- O Globo
Durante dias o país sentirá os efeitos da desordem provocada pela paralisação do transporte rodoviário de carga. O movimento que uniu caminhoneiros e transportadoras precisou de pouco tempo para nocautear o país. Ontem não havia gasolina em várias cidades. Permanecem o bloqueio de estradas e o desabastecimento. O que pedem caminhoneiros, patrões, consumidores é controle de preços.
Há uma fórmula simples que resolve esta crise e a raiva da classe média com o preço da gasolina. E ela está errada. Em tempos eleitorais, a solução errada tem sido defendida pelos candidatos. Eles dizem que a Petrobras deve vender todos os seus derivados pelo custo de produção. Parece simples, faria a felicidade dos donos de carros, dos caminhoneiros, das empresas de transporte, das companhias aéreas e reduziria a tarifa de energia. Tem apenas um problema: já foi executada inúmeras vezes e sempre terminou em correção brusca de preços e prejuízo para a empresa estatal.
O professor de economia da PUC-Rio Márcio Garcia disse que essa tem sido a tendência no Brasil:
— Agora, por exemplo, recebi uma mensagem de um amigo dizendo: não vamos abastecer o carro amanhã porque temos que nos bater contra essa política de aumentos. Como se as altas do dólar e do petróleo fossem algo sobre o qual o governo tivesse controle. Ou tivesse obrigação de não deixar passar. A compreensão é a de que o governo tem que intervir e garantir a coisa barata.
O cientista político e professor da UNB Eduardo Viola acha que essa inclinação não é só do Brasil, é de toda a América Latina e explica os grandes ciclos de decadência na região. Sobre um gráfico do PIB per capita da Argentina, em comparação com o dos Estados Unidos, Viola mostrou que as políticas populistas começaram no governo Perón e foram mantidas pelo regime militar:
— Metade da sociedade argentina considera correta a adoção de medidas populistas, o peronismo se divide em três correntes, mas todas elas defendem essas políticas. O eleitorado argentino foi se tornando cada vez mais populista.
O populismo econômico não é de direita, nem de esquerda. No Brasil, quem olha com sinceridade o problema das contas públicas verá o gigantismo do custo dos incentivos e subsídios. Todo setor empresarial quer um subsídio para chamar de seu. E o que se viu na última semana foi isso. Transportadoras, caminhoneiros autônomos e a maioria dos consumidores têm um ponto em comum: querem que o governo lhes garanta preço baixo, independentemente da realidade econômica. Todos os governos, Fernando Henrique, Lula, Dilma e agora Temer, enfrentaram greve do setor de transporte rodoviário de carga e todos eles cederam dando um maior ou menor grau de intervencionismo nos preços.

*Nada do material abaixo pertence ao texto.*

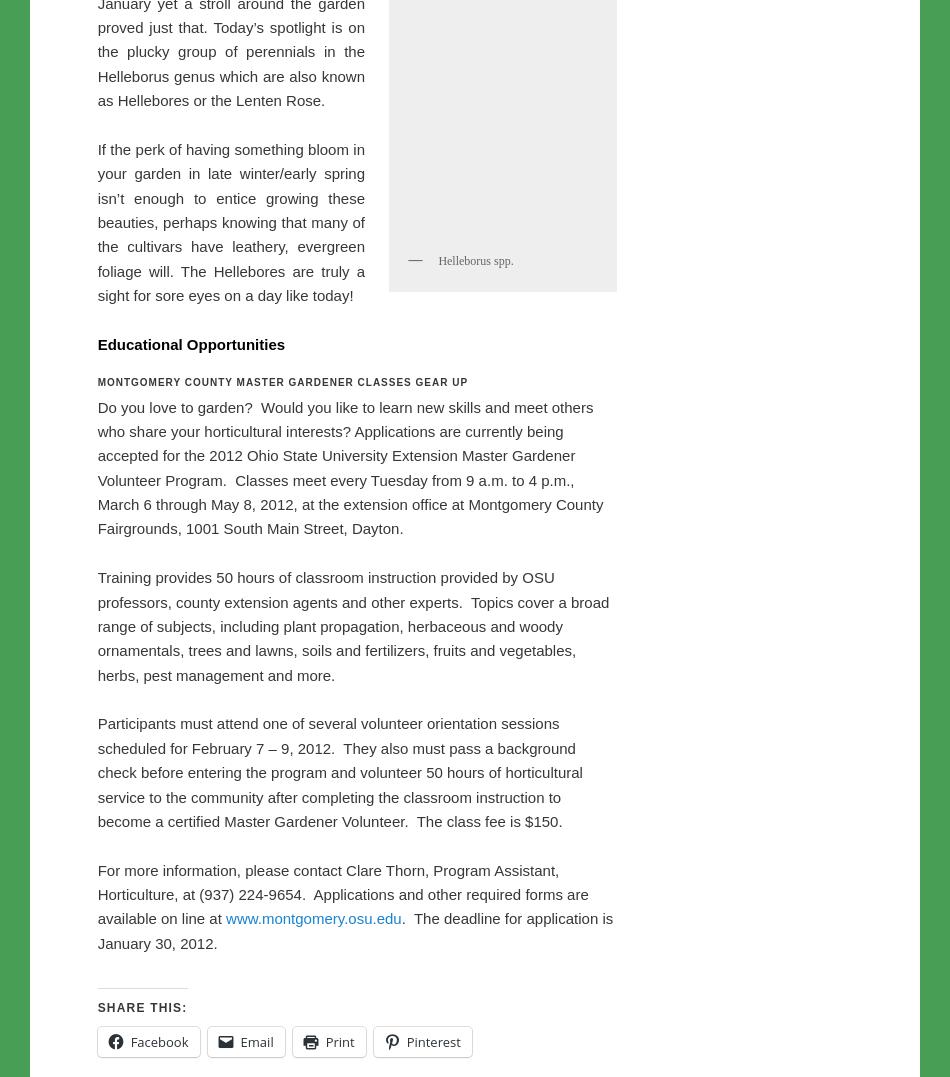 The height and width of the screenshot is (1077, 950). I want to click on 'Helleborus spp.', so click(475, 678).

A greve do governo Fernando Henrique foi no ano da sua maior fragilidade política, em 1999, logo depois da desvalorização cambial. A do governo Dilma foi no meio dos protestos de 2013 contra seu governo. O pior agora é que esse é um governo atingido por denúncias de corrupção e em fim de temporada no Planalto. Mas nosso problema não é este governo cadente, mas sim que tipo de economia a sociedade quer.
Márcio Garcia alerta que a oscilação do dólar vai continuar e vai pegar todos os países mais frágeis.
— O Brasil, se não encaminhar ao menos uma solução para a questão fiscal, será duramente atingido — prevê.
O país, além de não enfrentar o problema fiscal, quer a volta da política de preços de combustíveis baixos. A Argentina de Cristina Kirchner subsidiou tanto o preço da energia que chegou ao ponto de um apartamento de classe média alta em Buenos Aires pagar US$ 2 de conta de luz. Por mais provas que haja na história de que esse caminho é errado, o que se pede nos momentos de crise é que o governo resolva o problema reduzindo os preços.
— Por isso não sou otimista sobre o futuro do Brasil. A mentalidade não muda. Parecia que iria mudar depois do fracasso das políticas de Dilma. Mas não. O discurso dominante é populista — diz Viola.
É mais fácil pedir ao governo um subsídio. Foi isso que empresários do transporte e caminhoneiros exigiram, com maus modos. E ganharam. Será tirado dinheiro do Orçamento para reduzir o preço do diesel.